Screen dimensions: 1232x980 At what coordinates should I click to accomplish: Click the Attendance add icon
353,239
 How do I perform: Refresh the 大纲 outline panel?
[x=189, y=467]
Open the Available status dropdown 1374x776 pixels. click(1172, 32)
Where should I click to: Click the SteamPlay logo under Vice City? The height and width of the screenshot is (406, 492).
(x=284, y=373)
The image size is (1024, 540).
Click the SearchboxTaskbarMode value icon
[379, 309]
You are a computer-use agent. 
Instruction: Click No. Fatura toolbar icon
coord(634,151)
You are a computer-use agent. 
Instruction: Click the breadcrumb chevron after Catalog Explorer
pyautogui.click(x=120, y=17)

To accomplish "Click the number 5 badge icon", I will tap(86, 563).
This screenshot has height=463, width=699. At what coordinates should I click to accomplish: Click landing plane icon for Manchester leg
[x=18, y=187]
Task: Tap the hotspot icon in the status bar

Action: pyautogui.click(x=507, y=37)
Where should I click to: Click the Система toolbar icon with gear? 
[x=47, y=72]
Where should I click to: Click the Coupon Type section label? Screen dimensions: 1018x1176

• • • • • • •

Print every line you see above, exactly as written.

Response:
Screen dimensions: 1232x980 At what coordinates should I click to accomplish: Click the Attendance add icon
353,239
 How do I perform: Refresh the 大纲 outline panel?
[x=189, y=467]
Open the Available status dropdown 1374x776 pixels. click(1172, 32)
Where should I click to: Click the SteamPlay logo under Vice City? The height and width of the screenshot is (406, 492).
(x=284, y=373)
The image size is (1024, 540).
Click the SearchboxTaskbarMode value icon
[379, 309]
You are a computer-use agent. 
Instruction: Click No. Fatura toolbar icon
coord(634,151)
You are a computer-use agent. 
Instruction: Click the breadcrumb chevron after Catalog Explorer
pyautogui.click(x=120, y=17)

To accomplish "Click the number 5 badge icon", I will tap(86, 563).
This screenshot has height=463, width=699. At what coordinates should I click to accomplish: Click landing plane icon for Manchester leg
[x=18, y=187]
Task: Tap the hotspot icon in the status bar

Action: pyautogui.click(x=507, y=37)
Where should I click to: Click the Система toolbar icon with gear? 
[x=47, y=72]
Where should I click to: Click the Coupon Type section label? Screen dimensions: 1018x1176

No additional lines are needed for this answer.